To Mom
January 16, 2020
It's only been a few days since you passed away and I'm still numb. My strongest emotion is thankfulness that you were able to live out your last days in your own home as you wanted, and that you just didn't wake up that morning. And frankly, I've never been in the position of having to deal with the aftermath of someone's death before. The amount of work is staggering and it's keeping my mind off "things."
Family gave you your greatest joy in life and you loved your granddaughters and two great-grandsons deeply.
You were a very social person and collected friends everywhere you went. I once teased you that I could drop you in a totally deserted area at 9:00 in the morning and by noon you'd be having lunch with three new friends. You just smiled and said, "Probably."
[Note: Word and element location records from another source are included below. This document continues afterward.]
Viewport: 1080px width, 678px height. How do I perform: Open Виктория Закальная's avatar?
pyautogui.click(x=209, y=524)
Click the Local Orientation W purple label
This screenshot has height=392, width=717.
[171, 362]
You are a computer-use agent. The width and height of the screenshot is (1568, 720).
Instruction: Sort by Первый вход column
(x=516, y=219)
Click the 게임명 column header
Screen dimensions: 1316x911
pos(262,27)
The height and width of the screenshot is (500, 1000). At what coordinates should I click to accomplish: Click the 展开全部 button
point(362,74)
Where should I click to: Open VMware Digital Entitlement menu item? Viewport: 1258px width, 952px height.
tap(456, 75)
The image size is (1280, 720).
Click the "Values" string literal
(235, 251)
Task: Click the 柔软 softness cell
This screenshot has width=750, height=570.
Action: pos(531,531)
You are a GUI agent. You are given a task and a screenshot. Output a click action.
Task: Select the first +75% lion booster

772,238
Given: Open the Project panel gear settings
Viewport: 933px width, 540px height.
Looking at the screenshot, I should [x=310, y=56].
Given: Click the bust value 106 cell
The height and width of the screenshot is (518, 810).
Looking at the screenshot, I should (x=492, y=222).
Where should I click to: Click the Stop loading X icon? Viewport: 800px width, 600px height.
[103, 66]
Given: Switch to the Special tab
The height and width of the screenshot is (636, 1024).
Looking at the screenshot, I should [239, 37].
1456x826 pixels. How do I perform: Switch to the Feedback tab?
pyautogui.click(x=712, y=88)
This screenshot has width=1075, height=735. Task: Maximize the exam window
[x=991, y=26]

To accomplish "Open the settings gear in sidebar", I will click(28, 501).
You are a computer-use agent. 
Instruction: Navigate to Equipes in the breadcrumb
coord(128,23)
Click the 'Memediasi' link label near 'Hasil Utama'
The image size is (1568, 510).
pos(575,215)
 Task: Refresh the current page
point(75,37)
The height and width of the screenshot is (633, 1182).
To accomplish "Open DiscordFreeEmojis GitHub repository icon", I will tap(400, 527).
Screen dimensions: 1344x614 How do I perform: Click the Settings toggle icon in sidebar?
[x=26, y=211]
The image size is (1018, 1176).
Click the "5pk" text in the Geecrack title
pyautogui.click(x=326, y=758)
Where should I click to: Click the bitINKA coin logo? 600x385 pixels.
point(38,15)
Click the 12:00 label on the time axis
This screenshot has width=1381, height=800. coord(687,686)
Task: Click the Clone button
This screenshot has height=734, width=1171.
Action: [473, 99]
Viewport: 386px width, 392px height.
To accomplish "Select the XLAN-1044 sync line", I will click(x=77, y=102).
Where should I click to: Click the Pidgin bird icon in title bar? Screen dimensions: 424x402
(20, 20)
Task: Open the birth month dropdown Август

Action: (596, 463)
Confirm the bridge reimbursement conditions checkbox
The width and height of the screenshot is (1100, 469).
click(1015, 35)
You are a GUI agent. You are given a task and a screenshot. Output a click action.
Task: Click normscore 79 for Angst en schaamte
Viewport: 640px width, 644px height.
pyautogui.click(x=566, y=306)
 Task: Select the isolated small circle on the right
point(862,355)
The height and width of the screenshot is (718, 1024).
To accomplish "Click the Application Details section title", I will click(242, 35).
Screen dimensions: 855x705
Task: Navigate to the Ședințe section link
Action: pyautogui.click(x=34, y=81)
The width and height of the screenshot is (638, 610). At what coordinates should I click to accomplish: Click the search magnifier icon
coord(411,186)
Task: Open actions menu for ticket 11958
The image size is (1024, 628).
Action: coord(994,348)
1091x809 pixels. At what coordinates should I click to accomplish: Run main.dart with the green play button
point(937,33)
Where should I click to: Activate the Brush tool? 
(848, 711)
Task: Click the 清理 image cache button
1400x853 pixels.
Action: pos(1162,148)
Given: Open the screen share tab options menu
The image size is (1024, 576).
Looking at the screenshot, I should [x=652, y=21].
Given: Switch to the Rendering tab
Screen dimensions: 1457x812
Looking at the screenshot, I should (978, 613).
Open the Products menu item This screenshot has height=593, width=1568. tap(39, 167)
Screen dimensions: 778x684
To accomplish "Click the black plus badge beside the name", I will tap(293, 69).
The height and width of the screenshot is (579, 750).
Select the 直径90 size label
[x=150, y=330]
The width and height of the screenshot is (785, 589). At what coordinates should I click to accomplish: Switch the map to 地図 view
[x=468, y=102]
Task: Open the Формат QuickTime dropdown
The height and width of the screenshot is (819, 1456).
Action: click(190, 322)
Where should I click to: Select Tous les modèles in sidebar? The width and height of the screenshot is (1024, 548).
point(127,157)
Going through your house, I'm laughing about some of your quirks. You always said you weren't a saver, but yesterday I threw away, as a conservative estimate, 5,000 return address labels, some so old they were yellow and peeling off the backing. And you saved the contracts for everything you did, including the first car you leased in 1995, even though there have been seven more cars since then.
Little special memories are popping into my mind unbidden. One of my favorites was when you visited us in Germany when I was pregnant with my first child ... a circumstance you never really forgave me for--the location, not the baby. You were looking at me with a kind of bemused wonder on your face when you said, "I can't believe my baby's having a baby!"
I saw that same look on your face more recently when you said, "I can't believe my baby's on Medicare!" Time waits for no woman.
I know the sorrow will come, most likely unexpectedly, but for now I'll think of a life well lived with kindness and generosity, and your love of family and friends.